L’autre enjeu est énergétique. Le gazoduc Blue stream (ouvert en 2003) reliant la Turquie à la Russie est complété par le Turkstream (ouvert en 2020) d’une longueur de 1 090 km. À quoi s’ajoute le projet Nabucco, sans cesse repoussé, qui devrait relier la Caspienne à l’Europe en passant par la Turquie. Entre gazoducs effectivement ouverts et gazoducs en projet, la mer Noire retrouve sa vocation de pont entre l’Asie et l’Europe et de passage obligé des routes commerciales et énergétiques.

Pour la Russie, l’annexion de la Crimée (2014) puis le contrôle du Donbass et de Marioupol (2022), transforme la mer d’Azov en lac russe et assure un continuum terrestre entre la Russie et Sébastopol, accroissant l’emprise russe en mer Noire. Pour la Turquie, les projets ne sont pas moins ambitieux. L’aménagement du Bosphore vise à renforcer l’intérêt stratégique de ce lieu de passage qui voit déjà transiter plus de 48 000 navires par an, soit trois fois plus que le canal de Suez et quatre fois plus que celui de Panama. Des travaux d’envergure ont été lancés en juin 2021 (canal de Turquie), avec pour objectif de double le Bosphore, donc d’accroître encore davantage et le trafic maritime et la position centrale d’Istanbul. C’est là l’un des enjeux oubliés de la guerre en Ukraine : faire de la mer Noire un protectorat turco-russe, débouché des routes de la soie chinoises.

 

Un angle mort de l’Europe

 

D’où l’importance d’assurer un contrôle militaire, nécessaire au maintien de l’ordre et à la permanence d’une police maritime. Une zone aussi stratégique que la mer Noire ne peut échapper au contrôle des Occidentaux et aux radars des Européens. Certes la Turquie, comme membre de l’OTAN, assure la présence des Occidentaux, mais elle joue d’abord pour elle. Par la Convention de Montreux (1936), elle contrôle les passages des détroits, veillant en premier à ses intérêts.
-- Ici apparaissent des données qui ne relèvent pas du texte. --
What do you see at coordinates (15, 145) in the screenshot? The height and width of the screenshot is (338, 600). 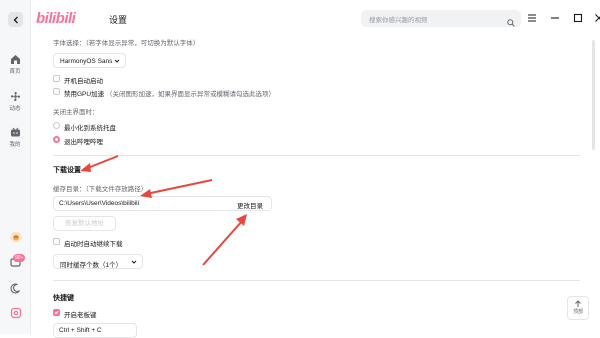 I see `sidebar-item-label: 我的` at bounding box center [15, 145].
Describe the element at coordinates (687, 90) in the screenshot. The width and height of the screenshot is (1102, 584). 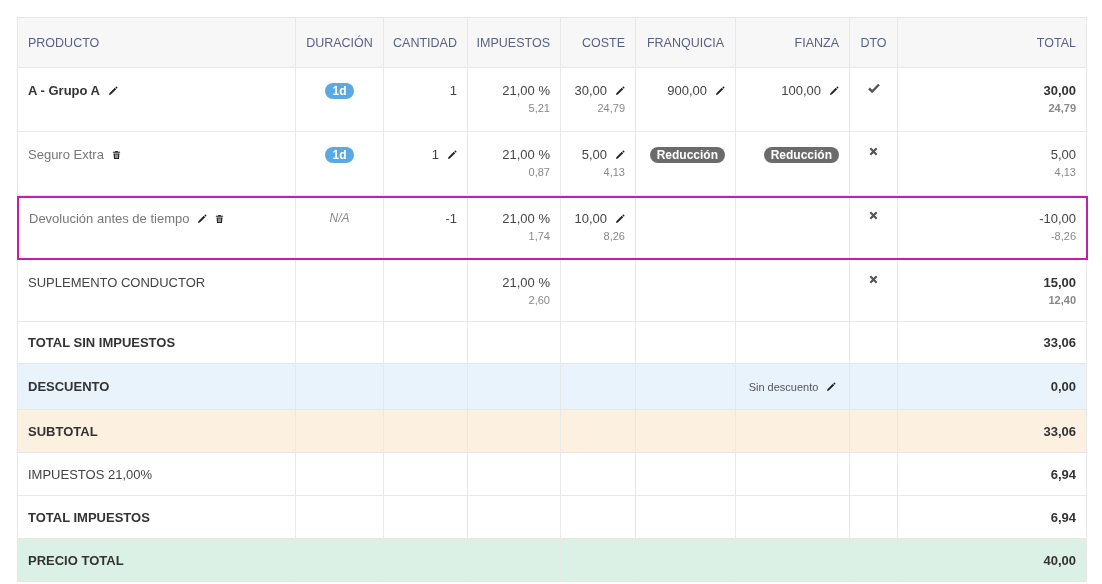
I see `amount-value: 900,00` at that location.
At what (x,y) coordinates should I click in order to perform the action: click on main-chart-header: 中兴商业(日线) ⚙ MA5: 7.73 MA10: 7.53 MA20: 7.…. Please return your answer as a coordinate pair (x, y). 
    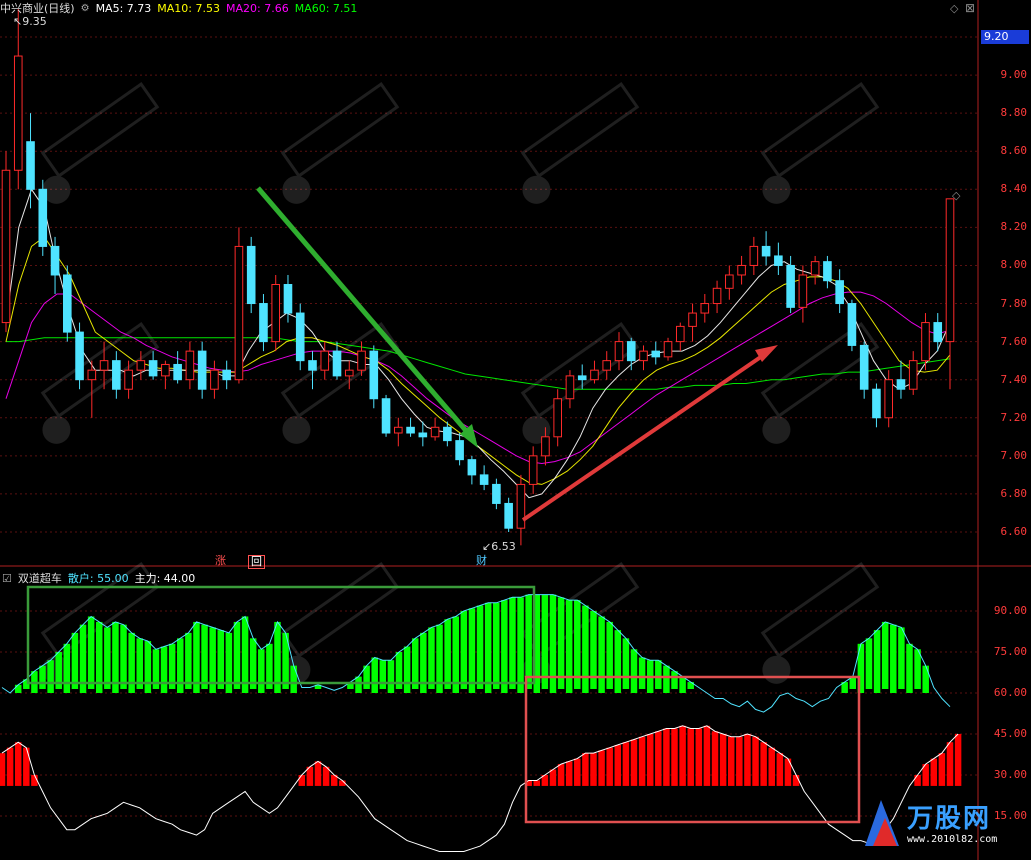
    Looking at the image, I should click on (178, 8).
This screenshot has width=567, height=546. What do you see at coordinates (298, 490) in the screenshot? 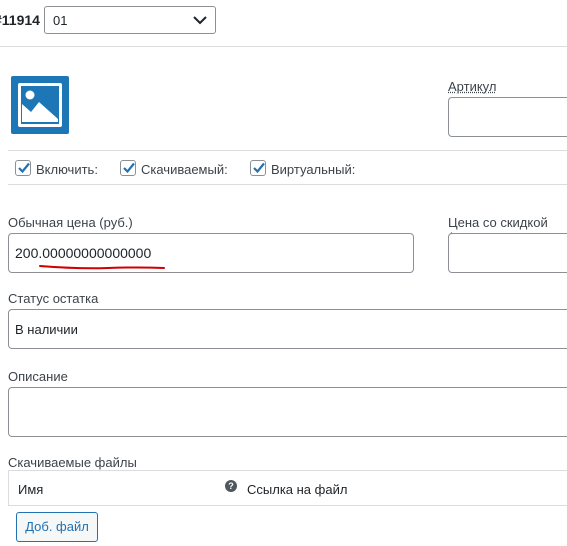
I see `column-header-file-url: Ссылка на файл` at bounding box center [298, 490].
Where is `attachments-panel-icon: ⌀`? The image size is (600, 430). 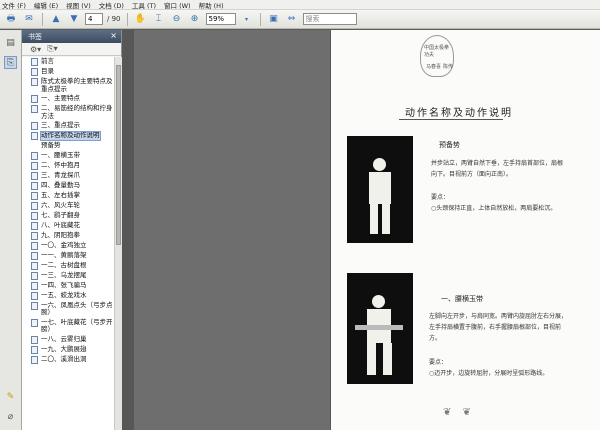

Sans base militaire ni tête de pont, l’Europe est donc absente de la mer Noire, espace pourtant essentiel et aux portes de son continent. La présence de la Roumanie et de l’Ukraine fournit des leviers à actionner pour que l’Union européenne puisse disposer d’un droit de regard sur un espace maritime essentiel pour son futur. Seule marine digne de ce nom au sein de l’UE, la France a un rôle majeur à jouer. Encore lui faut-il disposer de bâtiments et d’hommes en nombre suffisant pour assurer d’éventuelles missions, ce qui est loin d’être le cas.

Un nouveau nomos de la terre est en train d’émerger, c’est-à-dire un lieu central où se jouent les rivalités de puissance. Or la mer Noire est à la fois très proche de l’Europe et très éloignée dans sa vision géopolitique et son action stratégique. Il y a pourtant urgence à la penser dans le cadre global de la guerre en Ukraine et à prendre en compte que les frontières européennes vont au moins jusqu’au Caucase, ce qui englobe l’antique Pont-Euxin.